■ **PROBLEM DETAILS**
If a record contains a picture, leave the picture out and reproduce everything else exactly.

■ **DATA FOR REVIEW**
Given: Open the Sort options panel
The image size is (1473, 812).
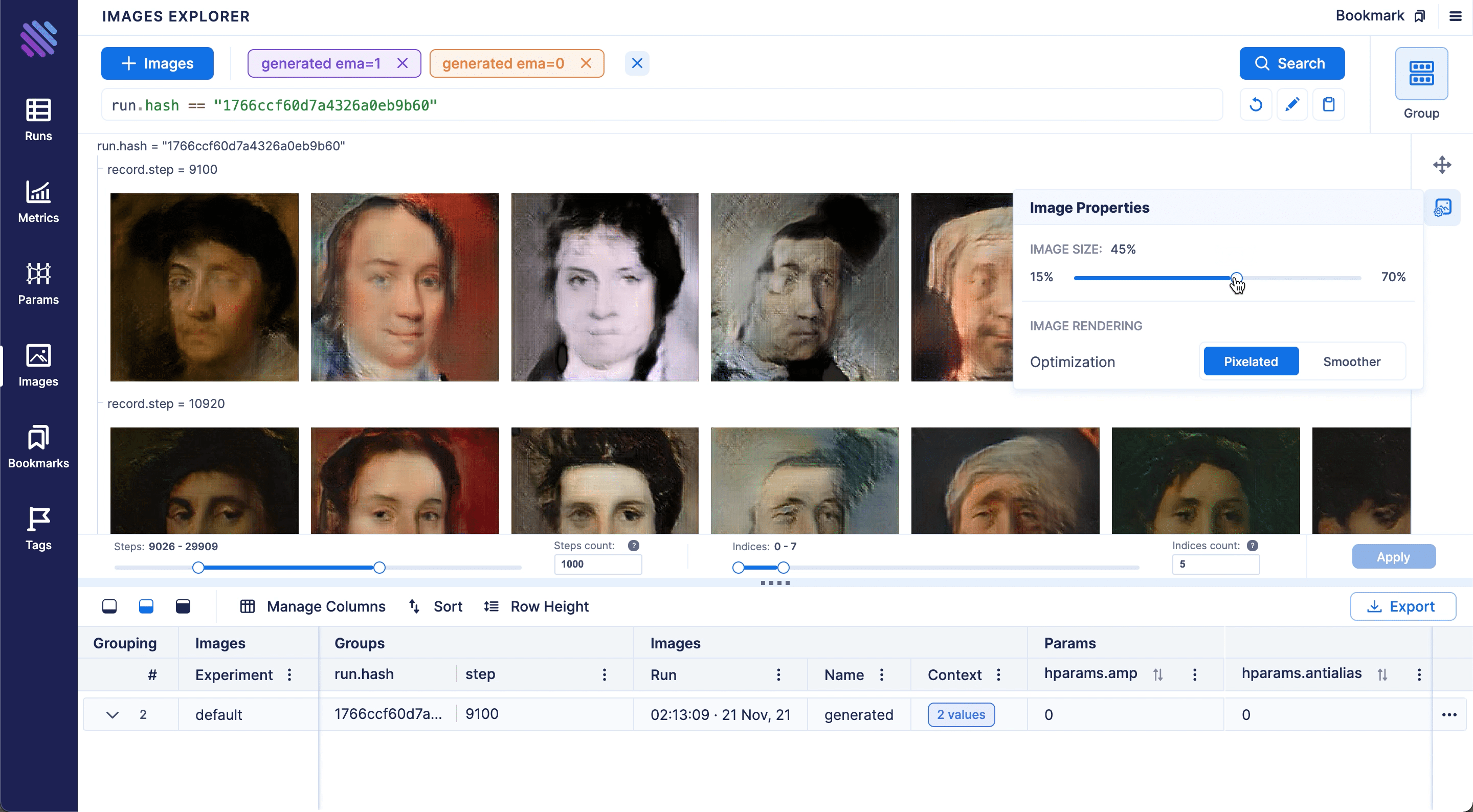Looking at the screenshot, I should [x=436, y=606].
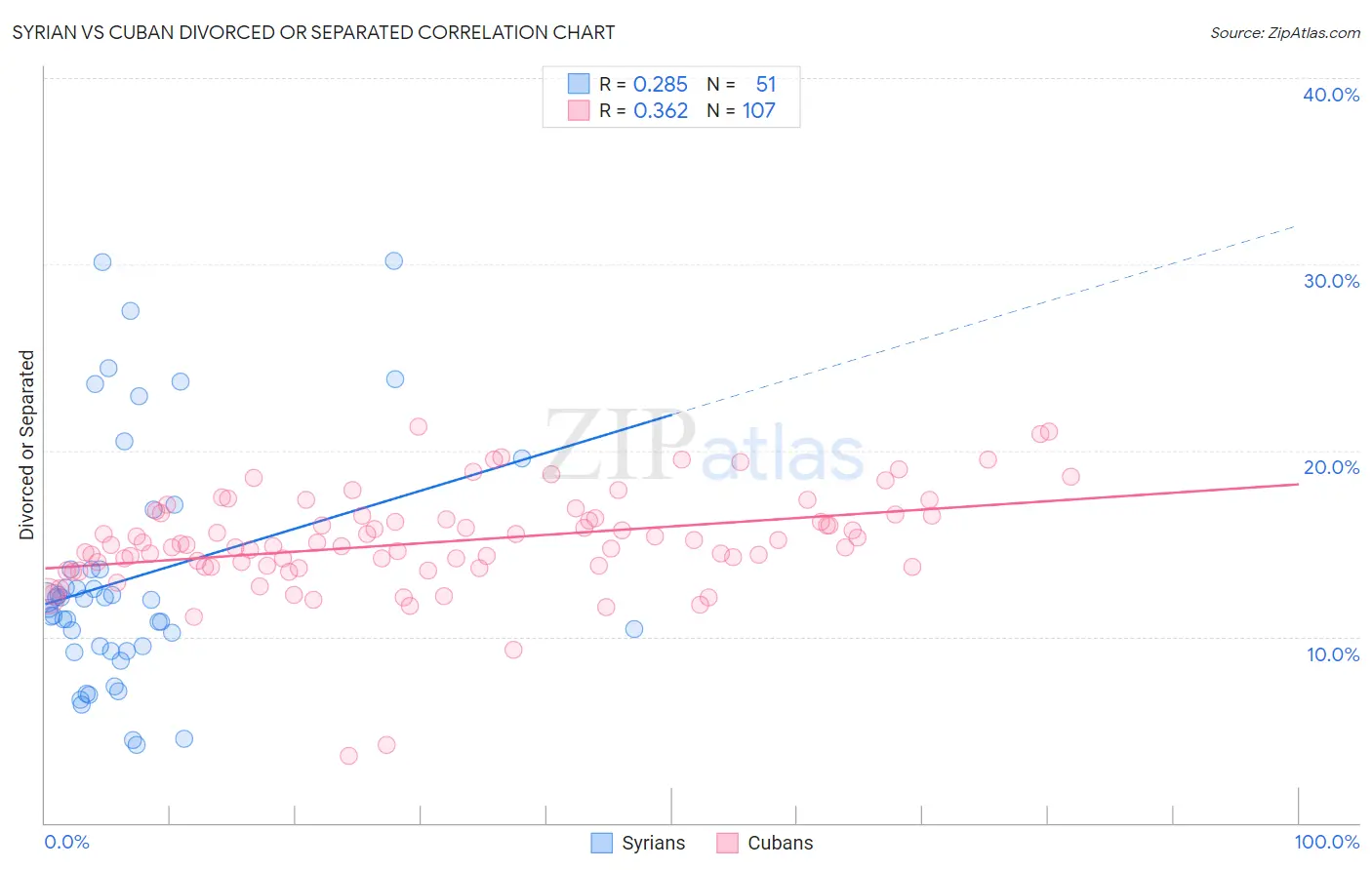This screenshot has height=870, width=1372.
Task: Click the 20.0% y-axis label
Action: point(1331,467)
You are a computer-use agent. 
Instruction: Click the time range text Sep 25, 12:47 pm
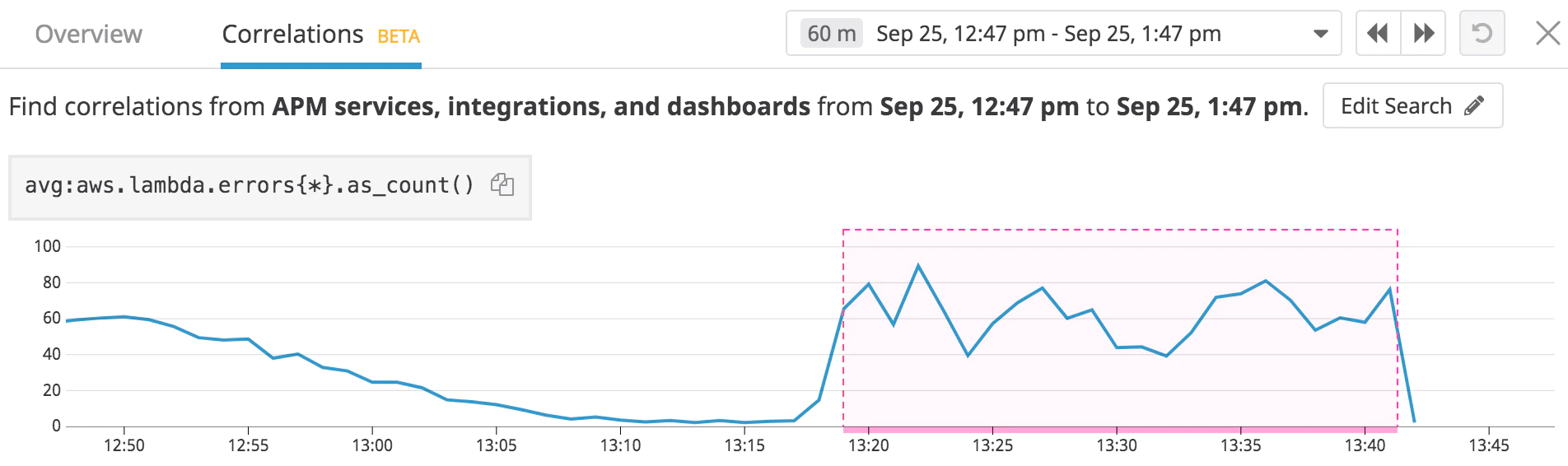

■ **REPLY TO THE EXERCISE**
Given: Open the Sort options panel
The image size is (1473, 812).
Looking at the screenshot, I should [x=436, y=606].
This screenshot has height=870, width=1372.
Task: Click the 20.0% y-axis label
Action: point(1331,467)
You are a computer-use agent. 
Instruction: Click the time range text Sep 25, 12:47 pm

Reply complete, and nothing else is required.